JERUSALEM: International pressure was mounting on Israel on Thursday over its plans to add another 1,100 homes to the east Jerusalem settlement neighborhood of Gilo.
The Palestinian leadership has said the move effectively rebuffs a proposal from the Middle East Quartet for fresh peace talks, though senior Israeli politicians have given the Quartet’s plan a cautious welcome.
Former friend turned bitter critic Turkey said on Thursday that the construction plan further underlined the need for the world to back the Palestinian bid for full UN membership.
"Israel’s decision raises serious doubts about its sincerity and its true intentions," Turkey’s foreign ministry said in a statement. "It constitutes a flagrant violation of international law and is unacceptable."
Relations between Israel and Turkey have steadily deteriorated since May 2010, when an Israeli assault on an aid flotilla bound for the Hamas-ruled Gaza Strip left nine Turkish nationals dead.
On Wednesday, after the European Union and the United States condemned the Gilo project, China, Egypt, Russia and other major powers voiced their opposition.
"China deeply regrets and opposes Israel’s approval of plans for expansion of Jewish settlements in east Jerusalem," foreign ministry spokesman Hong Lei told reporters in Beijing.
"China urges Israel to act prudently."
Egyptian Foreign Minister Mohammed Amr also denounced the plans in a statement issued from Washington.
"Such an Israeli step reflects the country’s intention to continue with its provocative policy and defiance of the international consensus regarding the illegitimacy of settlement activities," he said.
"Israel should shoulder full responsibility for the repercussions of such provocative policies in light of the latest developments in the region," he added.
Russia called on Israel to reconsider.
"We are particularly concerned that decisions on such a sensitive matter should be taken at an extremely important time for the future of the peace process," the Russian foreign ministry said in a statement.
"We are counting (on Israel) so that the construction projects in east Jerusalem are reviewed."
Britain, France and Italy also condemned the move, but Israel dismissed their objections.
"Gilo is not a settlement, nor is it an outpost," Mark Regev, a spokesman for Israeli Prime Minister Benjamin Netanyahu told AFP on Wednesday.
"Gilo is a neighborhood in the very heart of Jerusalem some five minutes from the centre of the city," he added.

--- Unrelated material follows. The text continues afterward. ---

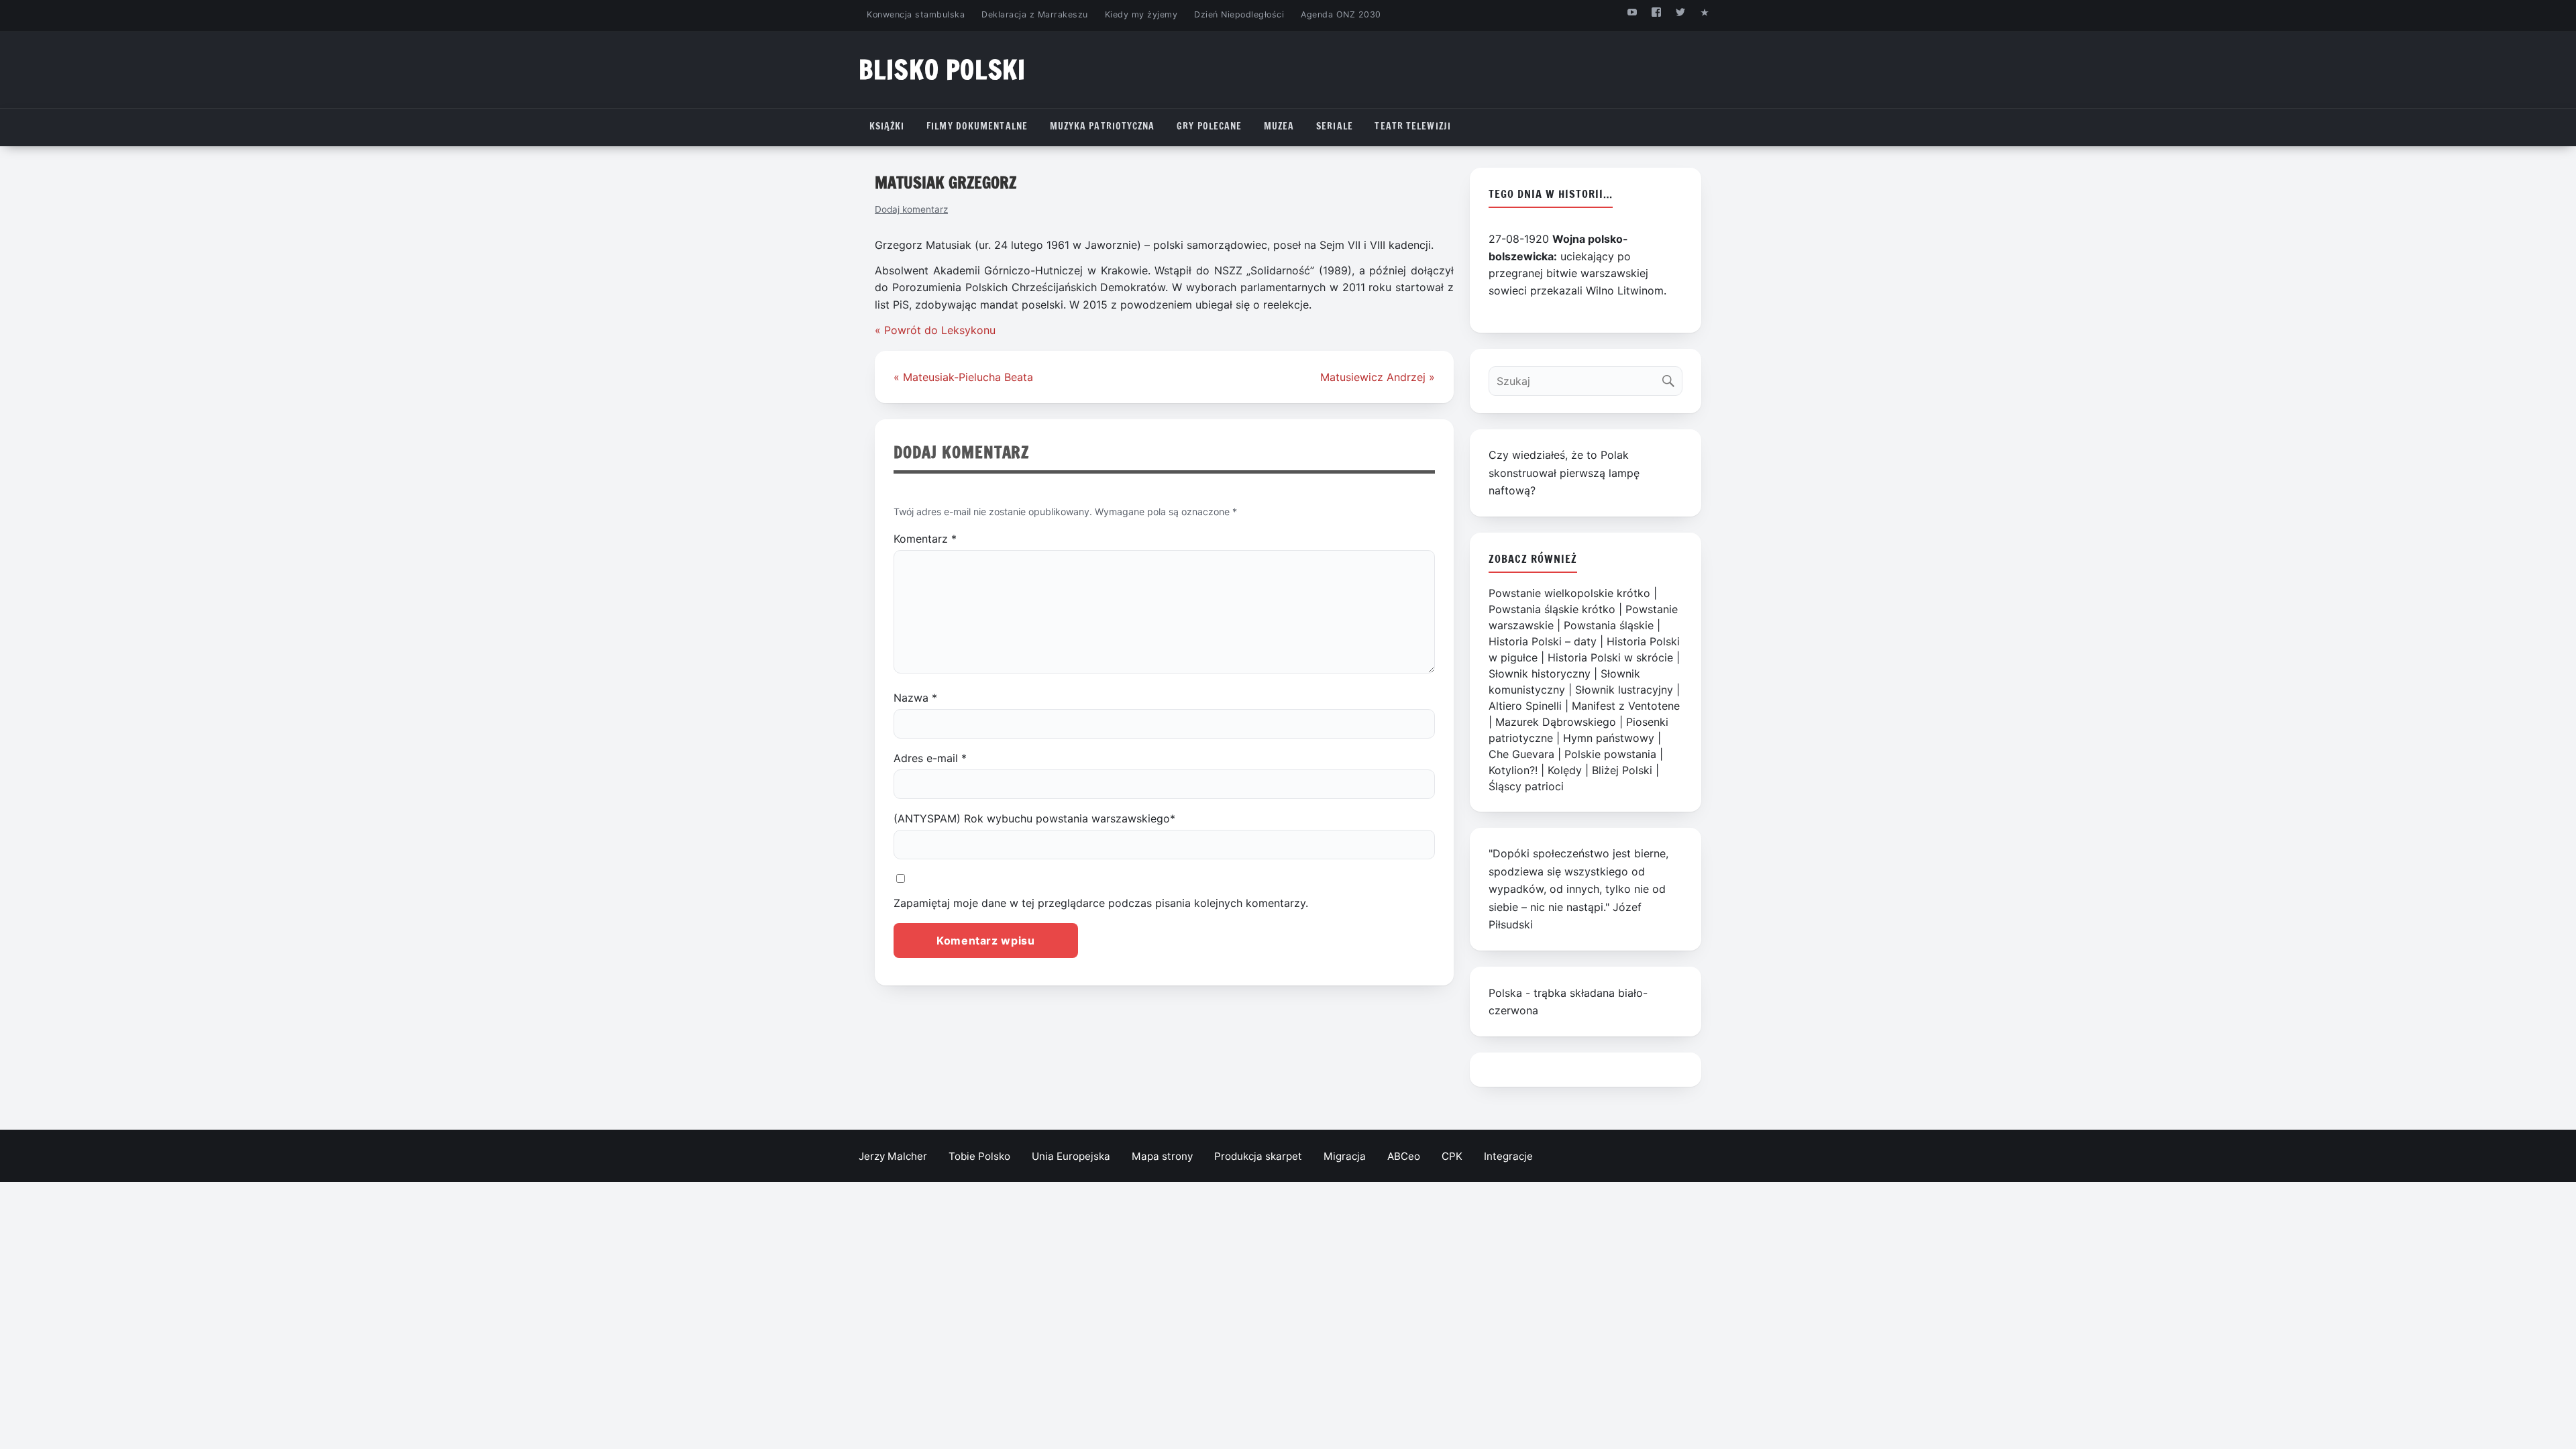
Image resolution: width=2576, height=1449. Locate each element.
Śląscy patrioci (1526, 786)
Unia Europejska (1071, 1156)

"There is no contradiction between this decision, which is only a planning decision, and the government’s pursuit of peace through the principle of two states for two peoples."
Palestinian leaders have nevertheless insisted it marks a snub to moves by the Middle East Quartet — the United Nations, the European Union, the United States and Russia — to restart talks between Israel and the Palestinians.
"With this, Israel is responding to the Quartet’s statement with 1,100 ‘Nos’," Palestinian negotiator Saeb Erakat told AFP on Tuesday, shortly after the approval was made public.
It was Israel’s refusal to freeze building that prompted the Palestinian decision to seek UN membership in a bid to gain broader international support for a two-state solution.
That proposal is currently before the UN Security Council.
Netanyahu has already said he favors the Quartet proposal, which calls for the immediate resumption of direct talks "without preconditions."
Peace talks between Israel and the Palestinians ran aground last autumn in a dispute over Jewish settlement building on land the Palestinians want for their future state.
The Palestinians insist they will not return to peace talks without a freeze on settlement activity or reference to the 1967 lines as the basis for talks, and have yet to respond officially to the Quartet proposal.
Palestinian president Mahmud Abbas was on Thursday meeting the executive committee of the Palestine Liberation Organization to discuss the Quartet’s proposal and the UN membership move.